The normal shape of the bony knob at the end of the femur (thigh bone) called the femoral condyle may appear irregular. In bad cases of knee juvenile OCD, the condyle might even look like it has flattened out, suggesting that the bone has collapsed. The X-ray could show a crack in the bone or even a loose body.
A magnetic resonance imaging (MRI) scan may show more detail. The MRI can give an idea of the size of the affected area. It can show bone irregularities and also help detect swelling. Doctors may repeat the MRI test at various times to see if the area is healing. MRIs are also very helpful when considering and/or planning surgery. That’s where this study comes in.
The authors examined 132 juvenile OCD lesions using MRIs and then compared the results to their actual findings on arthroscopic examination. In this way, they could judge the accuracy of MRIs when diagnosing and evaluating this condition. This information is important because it provides surgeons with the predictive value of MRI regarding the stability of JOCD lesions.

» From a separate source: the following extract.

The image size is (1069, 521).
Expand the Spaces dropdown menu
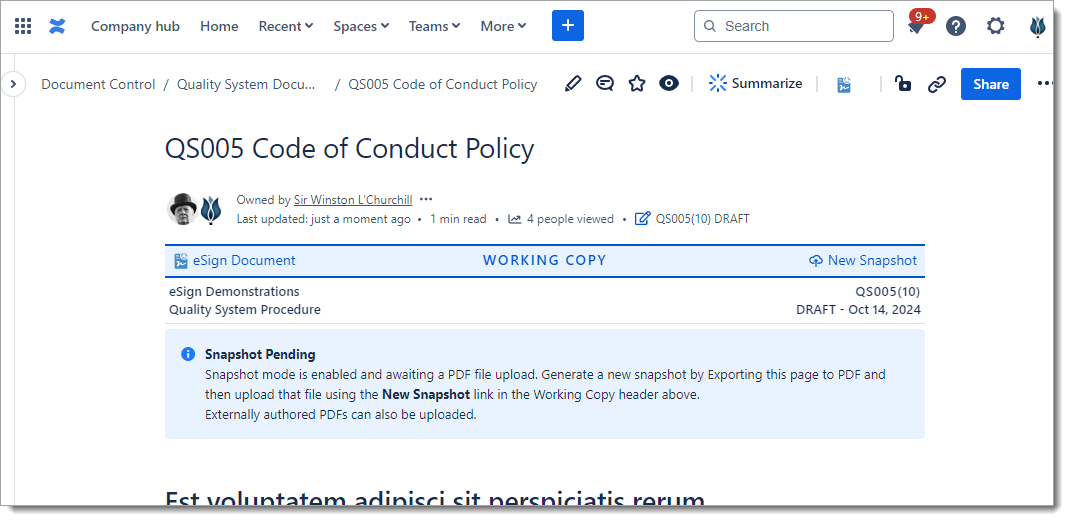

What they found is that MRIs are “reliably sensitive” to articular (joint) surface lesions associated with juvenile osteochondritis dissecans (JOCD). This is especially true for low-grade, stable lesions. More severe unstable lesions are less likely to show up on MRIs, especially if they are located in unusual areas of the joint (e.g., the nonweight-bearing surface of the lateral femoral condyle). The lateral condyle is the round bottom of the femur that forms the top portion of the knee joint. Lateral means it occurs on the side away from the other leg. The medial femoral condyle is on the side closest to the other knee.
For surgeons who need the statistical specifics on sensitivity, specificity, and predictive values, here is the breakdown:
Signals transmitted by the MRI show the surgeon low-grade (stable) versus high-grade (unstable) lesions. Thickening of the articular cartilage and cracks or fissures in the cartilage are visible. Loose fragments of tissue and the hole or “defect” where the tissue came from are also visible. The challenge in reading MRIs is in recognizing signal patterns that suggest healing in progress or edema in the fracture line. The authors say that such findings are more important than the location of the lesion.
The results of this study confirm findings from other similar studies. The value of these findings is that children who have unusual (atypical) lesions can get treatment early with the help of MRIs to identify changes that might go undetected otherwise. Untreated, OCD lesions can gradually get worse and lead to early joint arthritis.
In summary, MRIs have prognostic value in determining the severity of JOCD lesions. MRI may be the best method available to check the condition of joint cartilage and the subchondral bone (first layer of bone under the cartilage).